'''

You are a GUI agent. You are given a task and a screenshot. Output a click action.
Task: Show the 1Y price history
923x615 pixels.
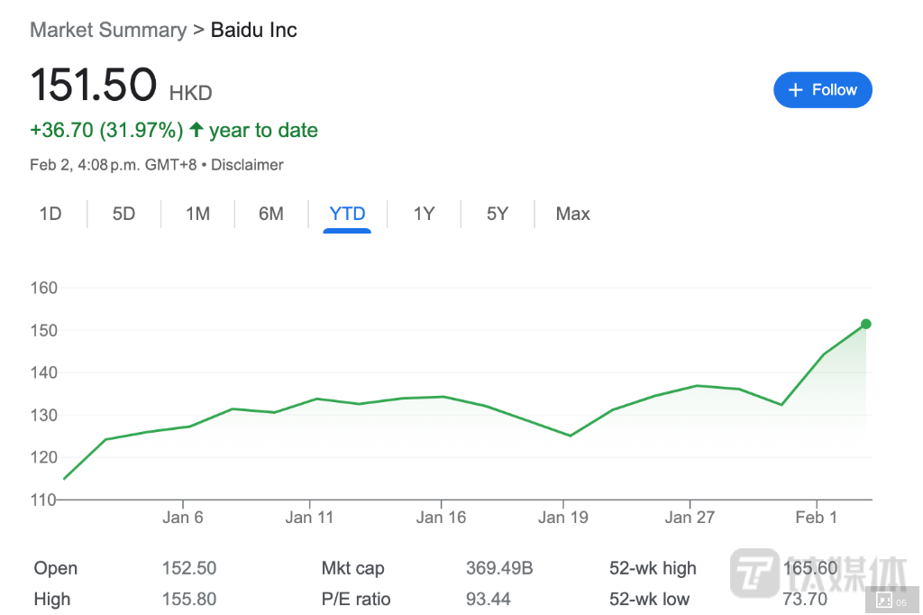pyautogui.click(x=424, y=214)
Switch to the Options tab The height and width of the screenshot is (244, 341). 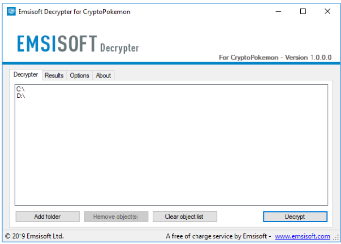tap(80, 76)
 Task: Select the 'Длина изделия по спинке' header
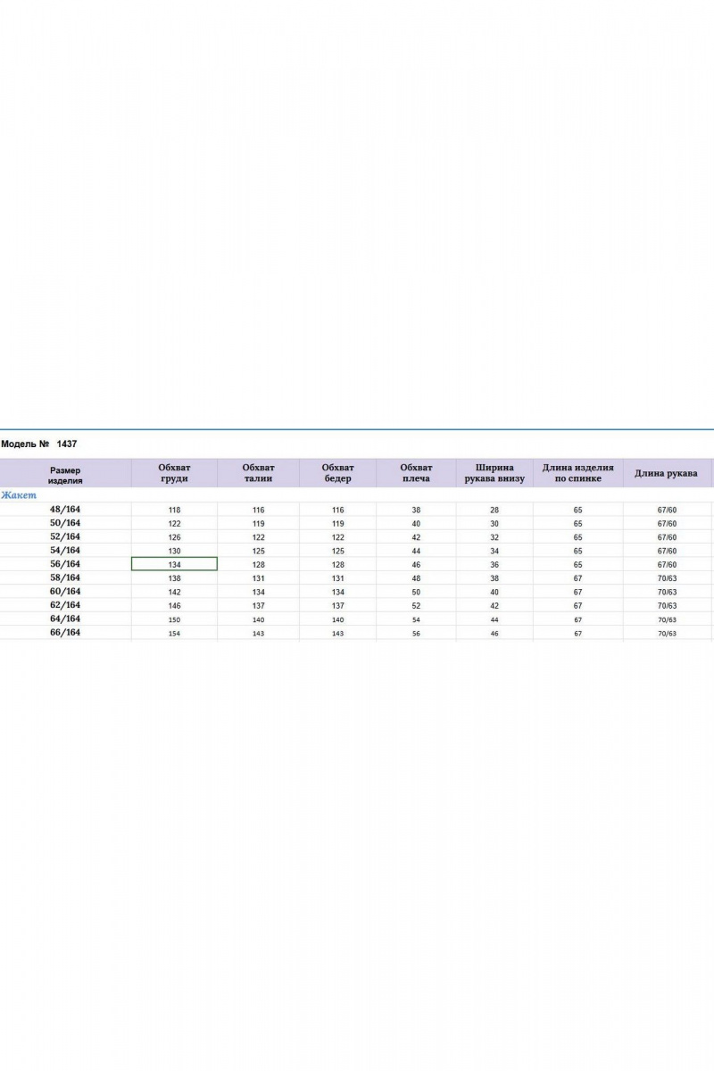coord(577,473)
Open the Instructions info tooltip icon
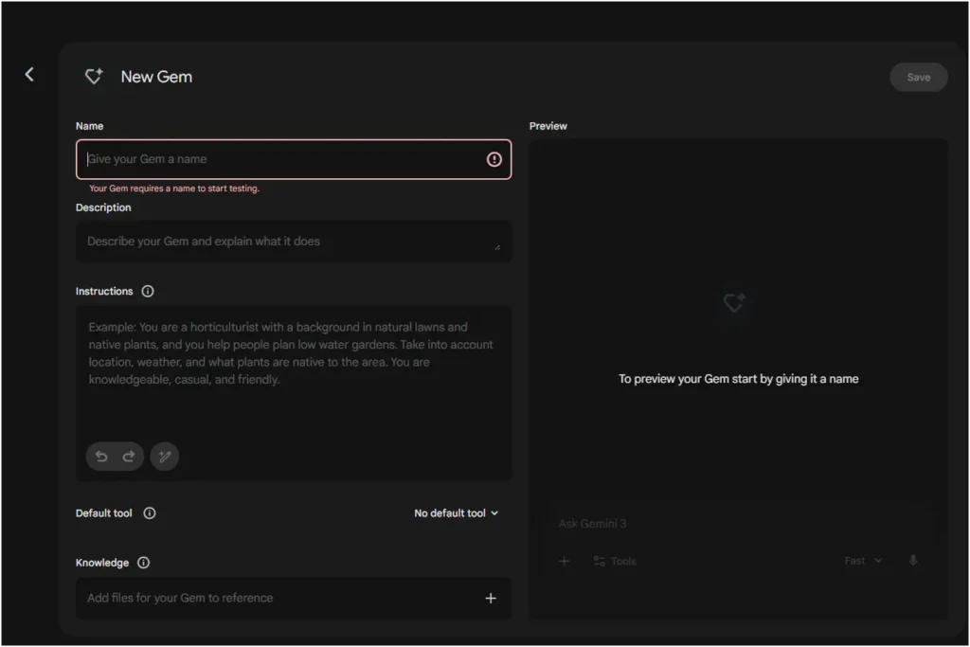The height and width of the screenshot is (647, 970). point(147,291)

'''

* _TO DO_: In the records above, locate the line with "Task: Select the"; output it and each line after it through the last one, exactly, omitting pictures.

* _ANSWER SPACE_:
 Task: Select the 'Длина изделия по спинке' header
coord(577,473)
Open the Instructions info tooltip icon
The height and width of the screenshot is (647, 970). point(147,291)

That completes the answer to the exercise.